As Harlech puts it: “Style is anti-fashion; it’s not about following trends.” To which she later adds the wonderful maxim: “There is no beauty without strangeness.”

Amanda Harlech

Harlech may be the most poetic of the panellists, and Chambers the most influential, but Chung is the real crowd-puller. Introduced as having “one of the most copied and referenced looks in the world today”, a quick glance at the young crowd in the auditorium confirms this.

Then the Q&A. If you could only wear one designer for the rest of your life, who would it be? Chambers goes for Prada, Harlech sticks firmly to Chanel Couture, and Chung opts instantly for Topshop to get “the best of all the looks”.

And for the item of clothing she never gets tired of wearing? Instantly, simply: “Knickers.”

Soon, I’m wondering if Chung might be the guiding style star I’ve been after all these years?

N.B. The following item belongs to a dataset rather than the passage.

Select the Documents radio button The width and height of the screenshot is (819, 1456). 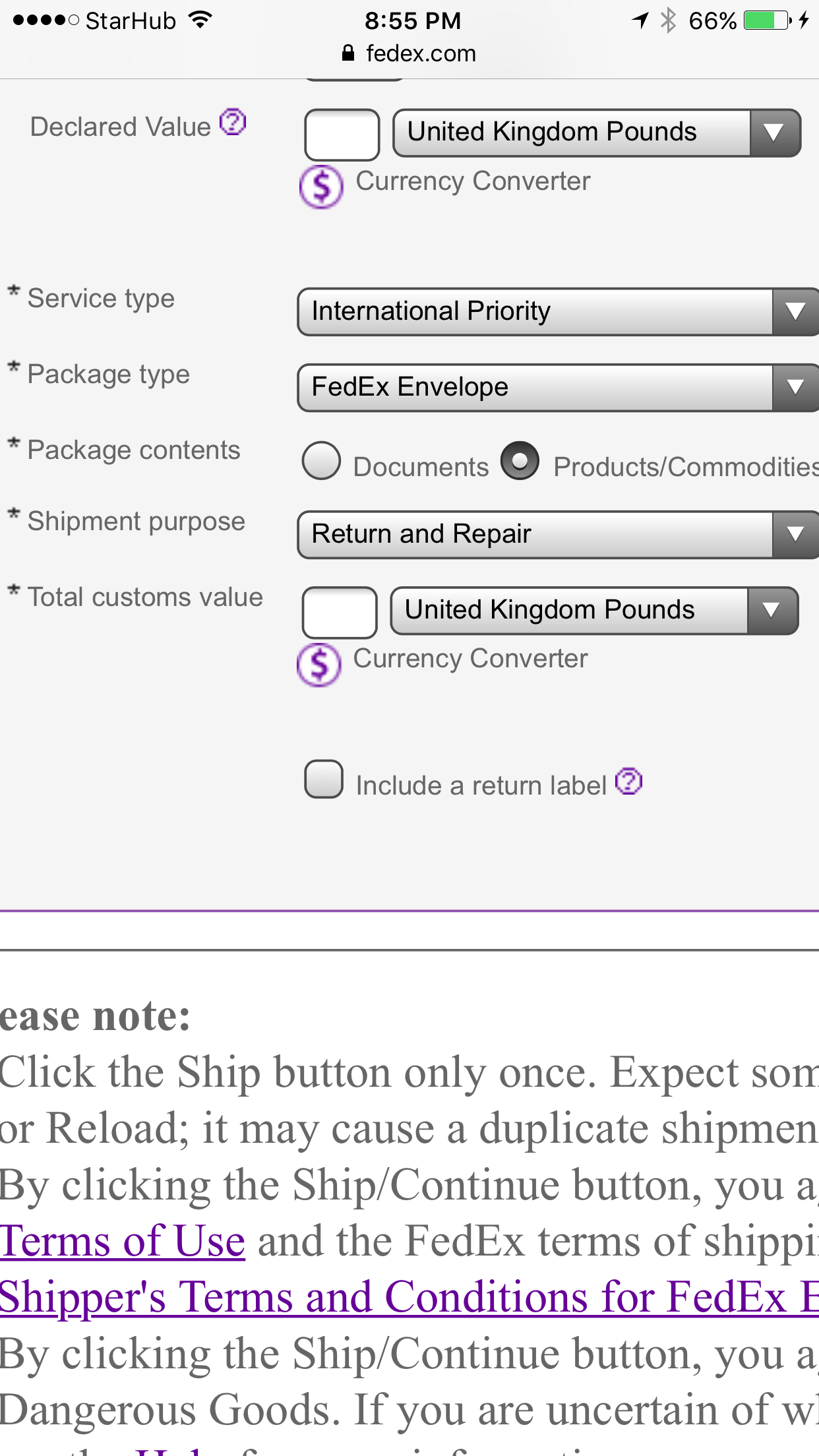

While many messages are thrown out over the talk – “freakish can be good”, “wear armour”, “don’t lose your bottle” – it’s a truism that seems to transcend and bind them: be yourself.

“Style is self-expression, but you have to have a self to express,” Chamber says. And it is Chung, in her honest awkwardness, who seems to best capture this.

Post-talk, the fashion pack sate themselves on kale, spinach and Fuji apple juice from the Harrods bar in the lobby and queue to renew their Vogue subscription, before, I presume, piling towards Oxford Circus and the Topshop flagship store, in search of Chung-ness.